Objectif fixé 1: À quelle date s'est tenue la table ronde d'Écran Total dont parle le texte sur la chronologie des médias ?
Objectif fixé 2: Recopiez fidèlement le passage du texte sur la chronologie des médias qui s'ouvre sur les mots contenant « Si la chronologie » et se clôt sur « et Julien Brunet. ».

Texte de lecture:
________

Si la chronologie des médias occupait déjà une place de choix dans les discussions dans le cadre de la réforme audiovisuelle, la crise sanitaire, qui a mis en pause le projet de loi, ajoute de nouvelles problématiques en modifiant le rapport des spectateurs comme des financiers à la diffusion des œuvres. Pour mieux en comprendre les futurs enjeux, Écran Total a invité à sa table ronde du 22 avril Xavier Couture, producteur et ancien dirigeant de télévision, et deux avocats spécialisés en droit de la propriété intellectuelle, Karine Riahi et Julien Brunet.
« Les acteurs de l’audiovisuel et du cinéma se retrouvent dans la même situation que celle du spectateur », analyse Xavier Couture. « Nous vivons un paradoxe avec l’explosion des abonnements Netflix, les performances incroyables de la télévision et un rapport à l’écran qui amplifie la consommation de cinéma, mais pour autant, nous sommes confinés avec l’espoir de retrouver un minimum de lien social et la salle reste un lieu d’exposition fondamental de l’œuvre fondamental. »

________

Extrait de données:
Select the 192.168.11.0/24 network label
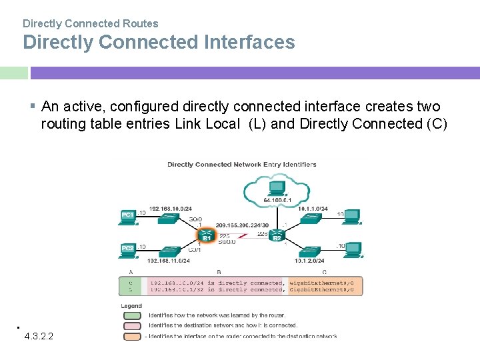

________

Solution proposée 1: Le 22 avril.

Solution proposée 2:
Si la chronologie des médias occupait déjà une place de choix dans les discussions dans le cadre de la réforme audiovisuelle, la crise sanitaire, qui a mis en pause le projet de loi, ajoute de nouvelles problématiques en modifiant le rapport des spectateurs comme des financiers à la diffusion des œuvres. Pour mieux en comprendre les futurs enjeux, Écran Total a invité à sa table ronde du 22 avril Xavier Couture, producteur et ancien dirigeant de télévision, et deux avocats spécialisés en droit de la propriété intellectuelle, Karine Riahi et Julien Brunet.